__TEXTO DE LECTURA__

# # # #

Oposición Geografía e Historia. Prácticas de Historia. Comentario de Textos: Campañas de Alfonso I en el Duero. Tema 29: La expansión de los reinos cristianos en la península Ibérica.
Campañas de Alfonso I, vaciamiento de la cuenca del Duero y repoblación de las montañas y costa cantábricas:
Muerto éste, fue elegido rey por todo el
pueblo Alfonso, quien, con la gracia de Dios, tomó el cetro del reino y
consiguió dominar siempre la fuerza de los enemigos. Con su hermano Fruela
dirigiendo el ejército tomó muchas ciudades. Estas son: Lugo, Tuy Oporto,
Anegiam, Braga, Viseo, Chaves, Ledesma, Salamanca, Numancia, que ahora llaman
Zamora, Avila, Astorga, León, Simancas, Saldaña, Amaya, Segovia, Osma,
Sepúlveda, Arganza, Clunia, Mave, Oca, Miranda, Revenga, Carbonera, Abalos,
Cenicero y Alesanco, con sus castillos, villas y aldeas. Matando a todos los
árabes llevó consigo a los cristianos a la patria. En ese tiempo se poblaron
Asturias, Primorias, Liébana, Trasmiera, Sopuerta, Carranza, Bardulias, que
ahora llaman Castilla, y la parte marítima. Y Galicia, Alava, Vizcaya, Alaon
(¿Ayala?) y Orduña siempre habían sido poseídas por sus habitantes, así como
Pamplona, Deyo y Berrueza (...)

# # # #

__REGISTROS DADOS__
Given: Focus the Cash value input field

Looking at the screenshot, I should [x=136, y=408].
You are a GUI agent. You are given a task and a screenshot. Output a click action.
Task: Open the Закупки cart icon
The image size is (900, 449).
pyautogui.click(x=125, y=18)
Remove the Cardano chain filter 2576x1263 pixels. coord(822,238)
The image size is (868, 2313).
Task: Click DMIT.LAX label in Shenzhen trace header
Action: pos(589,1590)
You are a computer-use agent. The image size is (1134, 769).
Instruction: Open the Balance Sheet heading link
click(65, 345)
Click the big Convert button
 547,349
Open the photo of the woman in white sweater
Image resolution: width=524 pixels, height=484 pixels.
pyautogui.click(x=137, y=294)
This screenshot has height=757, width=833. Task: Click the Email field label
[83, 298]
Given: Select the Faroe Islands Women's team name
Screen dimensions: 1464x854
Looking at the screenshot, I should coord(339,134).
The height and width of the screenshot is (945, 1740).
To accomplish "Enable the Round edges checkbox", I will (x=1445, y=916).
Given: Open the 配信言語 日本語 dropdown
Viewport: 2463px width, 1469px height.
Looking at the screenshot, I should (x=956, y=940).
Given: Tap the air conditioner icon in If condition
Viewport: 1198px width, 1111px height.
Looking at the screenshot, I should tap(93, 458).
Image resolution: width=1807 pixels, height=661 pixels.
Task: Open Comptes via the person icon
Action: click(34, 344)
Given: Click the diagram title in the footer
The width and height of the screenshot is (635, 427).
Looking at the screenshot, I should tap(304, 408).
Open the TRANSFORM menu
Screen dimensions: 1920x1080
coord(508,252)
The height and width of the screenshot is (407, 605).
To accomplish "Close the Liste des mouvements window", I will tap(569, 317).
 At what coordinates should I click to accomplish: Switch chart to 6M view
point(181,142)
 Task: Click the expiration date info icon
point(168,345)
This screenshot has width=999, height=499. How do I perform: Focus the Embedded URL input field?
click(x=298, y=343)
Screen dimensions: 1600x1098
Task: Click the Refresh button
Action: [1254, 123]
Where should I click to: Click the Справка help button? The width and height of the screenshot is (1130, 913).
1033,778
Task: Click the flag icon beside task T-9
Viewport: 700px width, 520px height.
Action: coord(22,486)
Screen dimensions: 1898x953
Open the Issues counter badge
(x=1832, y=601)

# # # #

__ENUNCIADO__
Reproduce literalmente, en el texto sobre las campañas de Alfonso I, todo lo que va desde "Oposición Geografía e" hasta "la península Ibérica.". Para resolver, emplea únicamente el texto de lectura.

__SOLUCIÓN__
Oposición Geografía e Historia. Prácticas de Historia. Comentario de Textos: Campañas de Alfonso I en el Duero. Tema 29: La expansión de los reinos cristianos en la península Ibérica.